_What to produce_. Lines that include the word "Given" should be copied from the listing that follows.

_Entries provided_.
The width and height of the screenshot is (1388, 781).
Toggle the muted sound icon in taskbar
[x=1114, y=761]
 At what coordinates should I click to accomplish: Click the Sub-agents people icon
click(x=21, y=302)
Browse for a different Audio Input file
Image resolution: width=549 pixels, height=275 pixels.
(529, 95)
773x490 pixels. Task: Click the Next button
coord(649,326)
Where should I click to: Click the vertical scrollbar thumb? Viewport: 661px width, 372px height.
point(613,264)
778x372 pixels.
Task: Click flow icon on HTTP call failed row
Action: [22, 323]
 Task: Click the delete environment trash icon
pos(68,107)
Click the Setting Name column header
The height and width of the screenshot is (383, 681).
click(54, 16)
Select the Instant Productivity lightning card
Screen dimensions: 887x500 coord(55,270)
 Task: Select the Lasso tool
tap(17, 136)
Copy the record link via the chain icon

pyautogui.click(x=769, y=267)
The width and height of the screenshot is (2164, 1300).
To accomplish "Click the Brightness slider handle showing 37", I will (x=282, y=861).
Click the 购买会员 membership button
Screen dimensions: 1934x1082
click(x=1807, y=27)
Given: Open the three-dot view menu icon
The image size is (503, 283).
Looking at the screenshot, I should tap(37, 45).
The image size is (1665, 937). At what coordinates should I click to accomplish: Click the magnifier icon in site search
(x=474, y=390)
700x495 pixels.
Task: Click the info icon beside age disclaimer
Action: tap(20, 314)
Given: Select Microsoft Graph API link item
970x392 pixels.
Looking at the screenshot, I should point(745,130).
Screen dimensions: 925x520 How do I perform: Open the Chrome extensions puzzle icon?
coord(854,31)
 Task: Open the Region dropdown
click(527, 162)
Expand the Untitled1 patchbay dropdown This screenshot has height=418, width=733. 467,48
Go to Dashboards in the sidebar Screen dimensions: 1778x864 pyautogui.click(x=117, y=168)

_Finished exercise_.
Given: Open the three-dot view menu icon
Given: Select Microsoft Graph API link item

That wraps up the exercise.